QT interval prolongation has been reported to occur during induced hypoglycaemia. Such QT changes may be associated with ventricular arrhythmias. The effect of “spontaneous” hypoglycaemia on QT interval during free-living conditions is less well established. To explore this phenomenon, simultaneous Holter and Continuous Glucose Monitoring (CGM) were performed.
Fourteen patients with diabetes (3 with T1DM; 11 insulin treated T2DM) were studied. Their mean age was 62 ± 7.2 years, with duration of diabetes 18.4 ± 10.0 years and HbA1c 8.6 ± 1.5%. Holter and CGM were performed simultaneously for a mean of 38 hours (range 21 to 46). Patients were asked to continue their regular daily activities and diet. Episodes of hypoglycaemia, euglycaemia and hyperglycaemia were defined as glucose readings ≤ 4mmol/L, 4.1-14.9mmol/L and ≥15mmol/L, respectively. For each patient, periods of hypoglycaemia, euglycaemia and hyperglycaemia were pooled into respective categories and each analysed as a composite period. Heart rate and QTc at five minute intervals were determined for each period. Results are presented as mean ± SD or range and analysed by paired t test.

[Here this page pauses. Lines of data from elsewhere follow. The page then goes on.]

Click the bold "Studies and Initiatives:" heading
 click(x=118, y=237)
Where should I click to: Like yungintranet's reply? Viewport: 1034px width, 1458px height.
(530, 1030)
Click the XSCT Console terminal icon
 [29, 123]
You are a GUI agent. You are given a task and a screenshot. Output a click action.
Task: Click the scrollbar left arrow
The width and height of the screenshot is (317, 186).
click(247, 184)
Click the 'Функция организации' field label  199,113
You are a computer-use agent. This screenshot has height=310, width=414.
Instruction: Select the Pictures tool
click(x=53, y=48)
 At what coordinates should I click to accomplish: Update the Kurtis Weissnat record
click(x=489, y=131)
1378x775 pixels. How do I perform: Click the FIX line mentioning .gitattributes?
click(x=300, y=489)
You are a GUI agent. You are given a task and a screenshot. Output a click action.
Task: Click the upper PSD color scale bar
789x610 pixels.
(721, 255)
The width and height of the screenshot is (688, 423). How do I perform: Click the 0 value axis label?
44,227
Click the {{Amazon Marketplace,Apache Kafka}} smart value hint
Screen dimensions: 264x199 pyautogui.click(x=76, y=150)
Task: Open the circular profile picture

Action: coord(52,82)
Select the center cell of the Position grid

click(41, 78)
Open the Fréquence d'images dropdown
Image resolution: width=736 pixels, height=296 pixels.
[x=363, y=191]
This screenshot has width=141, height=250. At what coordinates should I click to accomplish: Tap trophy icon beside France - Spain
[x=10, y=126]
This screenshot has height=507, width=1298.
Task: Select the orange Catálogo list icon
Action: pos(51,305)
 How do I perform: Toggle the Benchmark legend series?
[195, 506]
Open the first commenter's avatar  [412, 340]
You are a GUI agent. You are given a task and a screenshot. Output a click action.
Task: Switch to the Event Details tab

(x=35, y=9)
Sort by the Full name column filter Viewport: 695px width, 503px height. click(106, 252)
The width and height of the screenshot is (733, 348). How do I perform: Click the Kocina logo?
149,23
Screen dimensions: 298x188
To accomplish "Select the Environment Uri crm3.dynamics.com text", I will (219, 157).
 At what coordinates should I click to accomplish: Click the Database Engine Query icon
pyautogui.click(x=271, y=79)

There was no significant difference in QTc between periods of euglycaemia and hyperglycaemia. However, five patients with a total of eight episodes of hypoglycaemia with a mean duration of 100 minutes (range 20 to 165) showed an increase in QTc during hypoglycaemia compared to euglycaemia. The magnitude of change in QTc during hypoglycaemia was inversely proportional to the baseline QTc (r= -0.81, p<0.05).
This study showed that prolongation of QT interval could occur during periods of spontaneous hypoglycaemia in an ambulatory setting. Although the magnitude of the QT change is small, it may be associated with life threatening arrhythmia in high risk individuals. A larger study is required to confirm this phenomenon and determine if there is any group of patients particularly at risk.